Benim için BirGün
Gazetemiz 20 yaşında. Gazetemiz diyorum çünkü okur olarak başlayan beraberliğimiz 2012’den bugüne de yazarlığımla sürüyor. Gazetemiz sözcüğü öyle sıradan bir “Ben de burada yazıyorum” işaretlemesi yapmak için değil. Açıkçası bir gazetenin okuru olmak bir varoluş mücadelesinin, bir direnişin parçası olduğunu hissetmek, sizin gibi düşünenlerin varlığını bilmek, düşünen insanların ufkunda dalgalanmak, esinlenmek, tartışmak hatta itiraz etmek ve böylece güçlenmek, dayanışmayla iyileşmek, yitirilen umutları diriltmek gibi duygular barındırmaz.

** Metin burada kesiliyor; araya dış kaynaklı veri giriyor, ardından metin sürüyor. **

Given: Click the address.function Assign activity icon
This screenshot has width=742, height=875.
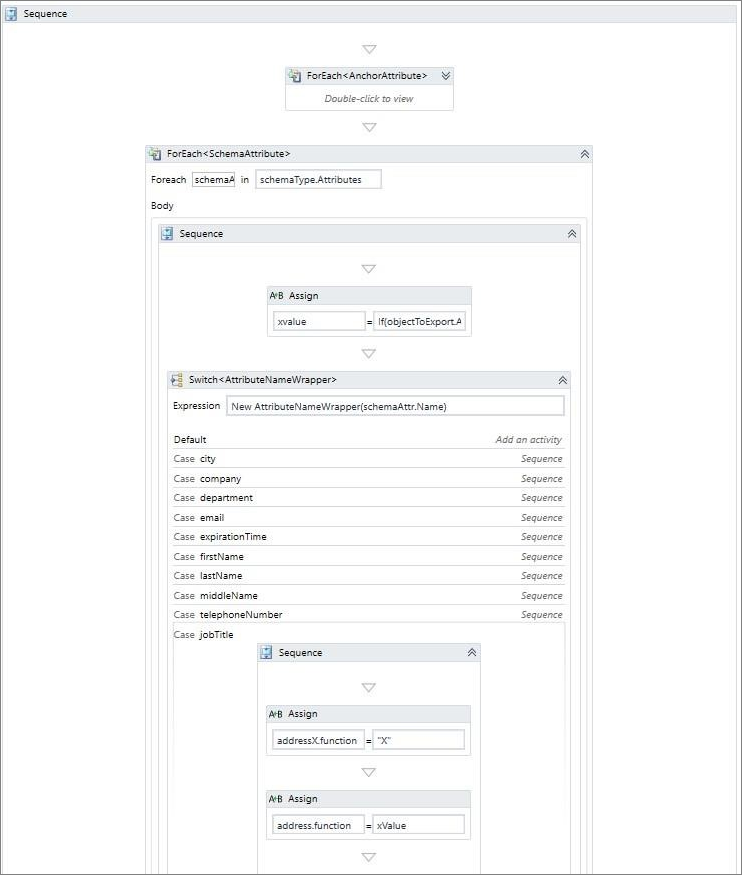Looking at the screenshot, I should (276, 799).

Gazete; haberleri takip ettiğiniz, haydi en çok fikir yazıları ile günü, yaşadığınız zamanı yorumladığınız bir araçtır çoğu zaman. Elbette dünya görüşüyle yakınlık belirleyicidir gazete tercihinde ama okurun gazeteyle duygusal bir bağ kurması alışılmış bir durum değildir. Oysa BirGün okurları için böyle değil.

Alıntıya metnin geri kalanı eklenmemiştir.